-- Data shown start --

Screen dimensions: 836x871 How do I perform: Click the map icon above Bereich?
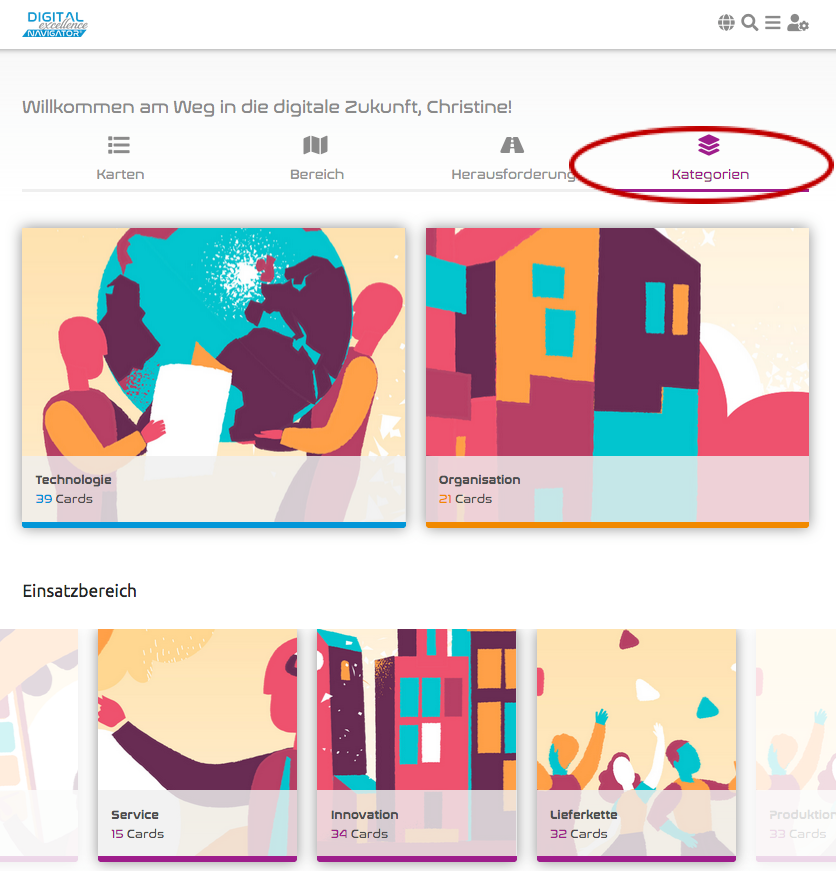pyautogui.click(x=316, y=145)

-- Data shown end --
-- Data shown start --

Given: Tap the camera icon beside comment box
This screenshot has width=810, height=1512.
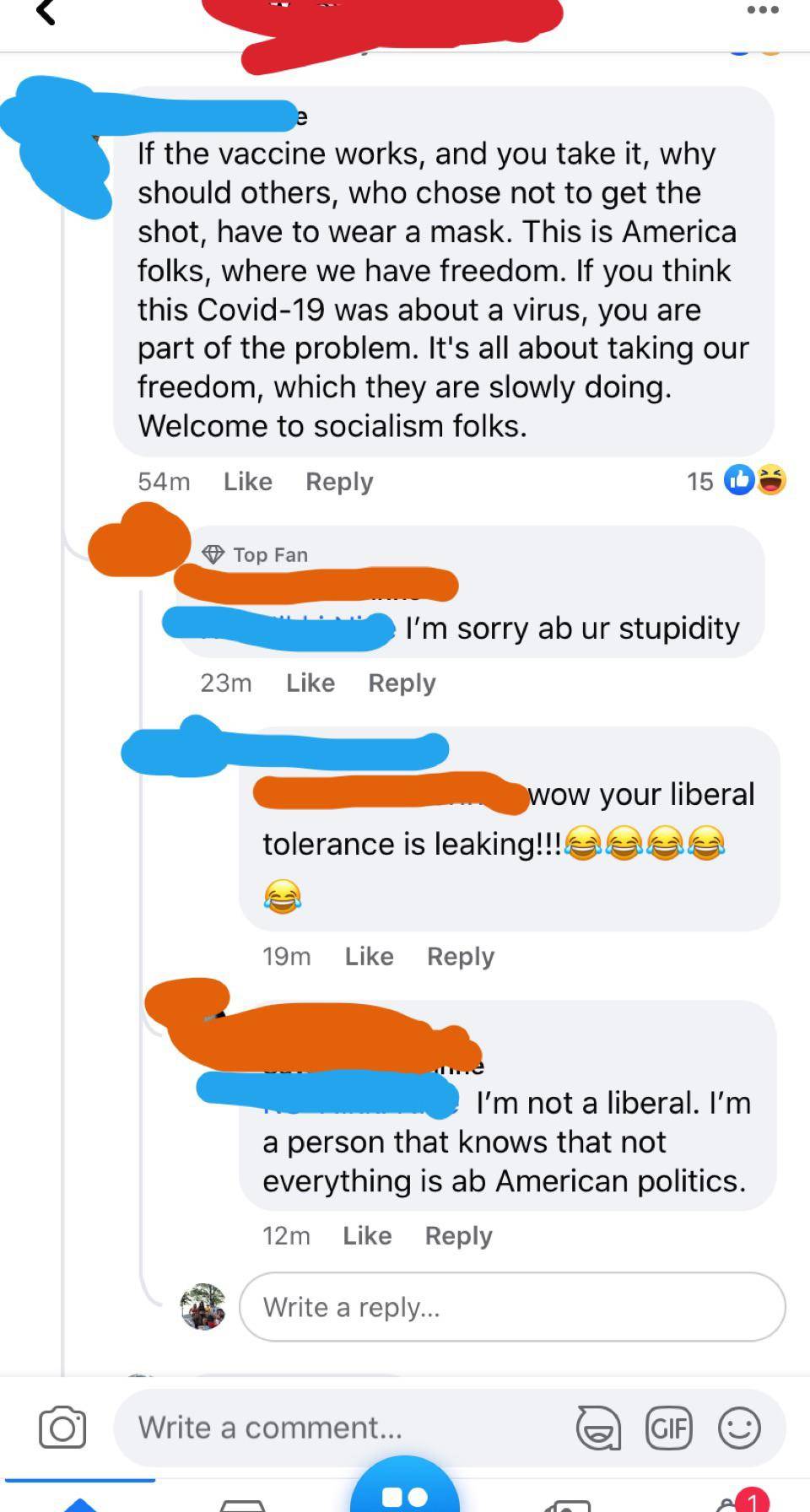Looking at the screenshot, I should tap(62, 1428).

-- Data shown end --

- **What the exercise asks**
Repeat word for word the stretch of lines from the one containing "Screen dimensions: 836x871" through the one containing "pyautogui.click(x=316, y=145)". Leave the pictures out.

- **Answer to this exercise**
Screen dimensions: 836x871 How do I perform: Click the map icon above Bereich?
pyautogui.click(x=316, y=145)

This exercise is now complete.